Problem statement:
Find the line that contains "Viewport: 1024px width, 669px height." in the entries below. Write out that line and all that follow it, unchanged and alone.

Data extracts:
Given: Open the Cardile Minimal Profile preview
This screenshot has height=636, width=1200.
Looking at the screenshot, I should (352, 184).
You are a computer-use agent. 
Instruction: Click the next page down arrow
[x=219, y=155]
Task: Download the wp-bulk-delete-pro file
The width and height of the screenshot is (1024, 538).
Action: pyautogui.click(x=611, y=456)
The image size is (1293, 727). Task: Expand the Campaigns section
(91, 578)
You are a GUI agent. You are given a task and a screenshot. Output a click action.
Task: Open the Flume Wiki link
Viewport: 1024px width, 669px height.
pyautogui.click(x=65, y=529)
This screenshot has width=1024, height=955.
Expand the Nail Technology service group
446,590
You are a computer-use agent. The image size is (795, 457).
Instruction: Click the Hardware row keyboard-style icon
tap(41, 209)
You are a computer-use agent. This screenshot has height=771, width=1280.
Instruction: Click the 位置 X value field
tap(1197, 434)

Response to this task:
Viewport: 1024px width, 669px height.
pyautogui.click(x=65, y=529)
This screenshot has width=1024, height=955.
Expand the Nail Technology service group
446,590
You are a computer-use agent. The image size is (795, 457).
Instruction: Click the Hardware row keyboard-style icon
tap(41, 209)
You are a computer-use agent. This screenshot has height=771, width=1280.
Instruction: Click the 位置 X value field
tap(1197, 434)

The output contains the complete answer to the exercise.